Dataset records
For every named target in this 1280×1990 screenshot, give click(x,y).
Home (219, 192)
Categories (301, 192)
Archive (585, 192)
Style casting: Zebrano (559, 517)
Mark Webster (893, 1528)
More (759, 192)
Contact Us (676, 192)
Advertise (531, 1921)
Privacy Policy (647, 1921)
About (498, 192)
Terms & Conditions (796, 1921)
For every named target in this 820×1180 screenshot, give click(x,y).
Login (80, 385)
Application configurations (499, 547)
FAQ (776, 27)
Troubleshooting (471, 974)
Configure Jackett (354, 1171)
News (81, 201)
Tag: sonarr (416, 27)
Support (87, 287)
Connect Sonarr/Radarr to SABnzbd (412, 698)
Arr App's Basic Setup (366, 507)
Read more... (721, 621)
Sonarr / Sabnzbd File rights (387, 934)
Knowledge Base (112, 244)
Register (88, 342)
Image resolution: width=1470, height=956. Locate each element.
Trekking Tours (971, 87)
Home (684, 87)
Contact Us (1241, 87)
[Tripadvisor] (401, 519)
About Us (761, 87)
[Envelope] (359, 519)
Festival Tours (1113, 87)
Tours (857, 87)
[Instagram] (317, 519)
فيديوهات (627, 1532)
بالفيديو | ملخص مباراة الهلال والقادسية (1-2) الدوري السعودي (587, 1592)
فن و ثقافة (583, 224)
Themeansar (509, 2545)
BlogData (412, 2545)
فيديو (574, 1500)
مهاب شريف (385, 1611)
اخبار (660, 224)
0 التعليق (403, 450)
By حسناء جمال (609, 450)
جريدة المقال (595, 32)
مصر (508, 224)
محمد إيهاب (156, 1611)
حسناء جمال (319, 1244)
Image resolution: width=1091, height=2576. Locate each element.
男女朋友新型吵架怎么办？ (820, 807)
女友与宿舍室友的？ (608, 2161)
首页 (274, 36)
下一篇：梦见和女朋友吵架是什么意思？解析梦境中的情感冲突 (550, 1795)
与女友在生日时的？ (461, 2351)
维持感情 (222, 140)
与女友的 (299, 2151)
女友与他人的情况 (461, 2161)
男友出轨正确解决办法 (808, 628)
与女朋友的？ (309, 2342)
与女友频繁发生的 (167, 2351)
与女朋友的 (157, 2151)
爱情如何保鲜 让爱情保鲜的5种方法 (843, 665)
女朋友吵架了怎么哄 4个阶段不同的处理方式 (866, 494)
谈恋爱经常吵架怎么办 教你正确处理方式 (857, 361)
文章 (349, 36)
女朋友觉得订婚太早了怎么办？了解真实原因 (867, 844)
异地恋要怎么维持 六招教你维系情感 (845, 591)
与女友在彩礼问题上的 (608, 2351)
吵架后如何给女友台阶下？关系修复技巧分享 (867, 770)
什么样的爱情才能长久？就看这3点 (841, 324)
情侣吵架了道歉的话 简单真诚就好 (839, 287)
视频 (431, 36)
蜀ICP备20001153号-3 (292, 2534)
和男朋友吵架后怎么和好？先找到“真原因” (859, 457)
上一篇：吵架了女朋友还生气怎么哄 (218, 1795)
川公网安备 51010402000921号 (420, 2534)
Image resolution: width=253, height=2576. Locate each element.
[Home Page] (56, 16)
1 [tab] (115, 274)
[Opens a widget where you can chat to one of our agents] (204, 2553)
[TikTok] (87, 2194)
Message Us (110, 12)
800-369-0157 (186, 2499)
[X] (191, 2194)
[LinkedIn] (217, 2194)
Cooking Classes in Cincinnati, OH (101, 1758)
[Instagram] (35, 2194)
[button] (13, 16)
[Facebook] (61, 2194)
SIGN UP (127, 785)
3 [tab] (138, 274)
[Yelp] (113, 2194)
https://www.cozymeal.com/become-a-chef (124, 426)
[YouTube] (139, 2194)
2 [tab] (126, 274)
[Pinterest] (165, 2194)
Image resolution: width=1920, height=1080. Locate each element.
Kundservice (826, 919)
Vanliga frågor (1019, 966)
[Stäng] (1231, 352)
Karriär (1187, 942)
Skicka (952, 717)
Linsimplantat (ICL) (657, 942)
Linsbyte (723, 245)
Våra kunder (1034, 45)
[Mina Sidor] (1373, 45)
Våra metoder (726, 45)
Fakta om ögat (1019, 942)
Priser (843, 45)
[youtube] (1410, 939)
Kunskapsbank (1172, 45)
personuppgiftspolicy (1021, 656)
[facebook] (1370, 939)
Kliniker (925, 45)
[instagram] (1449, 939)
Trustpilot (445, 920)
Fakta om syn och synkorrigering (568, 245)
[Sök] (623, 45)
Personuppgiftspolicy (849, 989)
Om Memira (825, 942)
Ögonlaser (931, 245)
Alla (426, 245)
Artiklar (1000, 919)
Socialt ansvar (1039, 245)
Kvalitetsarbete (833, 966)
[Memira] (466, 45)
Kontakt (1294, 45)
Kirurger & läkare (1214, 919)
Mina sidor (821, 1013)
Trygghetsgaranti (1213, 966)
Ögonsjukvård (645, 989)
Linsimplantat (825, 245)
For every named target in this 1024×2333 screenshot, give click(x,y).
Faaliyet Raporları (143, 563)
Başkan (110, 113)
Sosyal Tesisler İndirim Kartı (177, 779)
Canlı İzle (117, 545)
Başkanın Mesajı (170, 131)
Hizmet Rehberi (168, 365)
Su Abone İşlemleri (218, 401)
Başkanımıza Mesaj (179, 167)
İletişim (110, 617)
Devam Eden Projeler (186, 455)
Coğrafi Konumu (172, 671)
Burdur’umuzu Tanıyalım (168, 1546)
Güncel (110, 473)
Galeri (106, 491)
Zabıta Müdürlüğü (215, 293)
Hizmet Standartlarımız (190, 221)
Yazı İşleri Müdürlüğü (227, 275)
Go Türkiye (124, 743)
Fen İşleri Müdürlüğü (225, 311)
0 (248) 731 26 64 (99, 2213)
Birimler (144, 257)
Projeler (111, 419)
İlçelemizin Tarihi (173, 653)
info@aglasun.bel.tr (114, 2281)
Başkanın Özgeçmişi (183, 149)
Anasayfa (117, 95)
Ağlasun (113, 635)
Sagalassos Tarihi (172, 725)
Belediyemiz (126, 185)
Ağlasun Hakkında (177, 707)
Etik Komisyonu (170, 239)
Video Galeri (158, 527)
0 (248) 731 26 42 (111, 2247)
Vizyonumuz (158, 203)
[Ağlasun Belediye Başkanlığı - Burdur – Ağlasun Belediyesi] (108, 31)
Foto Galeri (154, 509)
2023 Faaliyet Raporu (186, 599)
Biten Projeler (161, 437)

INSTRUCTIONS FOR THE TASK: What you return must be the lines above that run from the line with "Support (87, 287)" to the line with "محمد إيهاب (156, 1611)", inclusive, each copied exactly.

SOLUTION TO THE EXERCISE:
Support (87, 287)
Connect Sonarr/Radarr to SABnzbd (412, 698)
Arr App's Basic Setup (366, 507)
Read more... (721, 621)
Sonarr / Sabnzbd File rights (387, 934)
Knowledge Base (112, 244)
Register (88, 342)
Image resolution: width=1470, height=956. Locate each element.
Trekking Tours (971, 87)
Home (684, 87)
Contact Us (1241, 87)
[Tripadvisor] (401, 519)
About Us (761, 87)
[Envelope] (359, 519)
Festival Tours (1113, 87)
Tours (857, 87)
[Instagram] (317, 519)
فيديوهات (627, 1532)
بالفيديو | ملخص مباراة الهلال والقادسية (1-2) الدوري السعودي (587, 1592)
فن و ثقافة (583, 224)
Themeansar (509, 2545)
BlogData (412, 2545)
فيديو (574, 1500)
مهاب شريف (385, 1611)
اخبار (660, 224)
0 التعليق (403, 450)
By حسناء جمال (609, 450)
جريدة المقال (595, 32)
مصر (508, 224)
محمد إيهاب (156, 1611)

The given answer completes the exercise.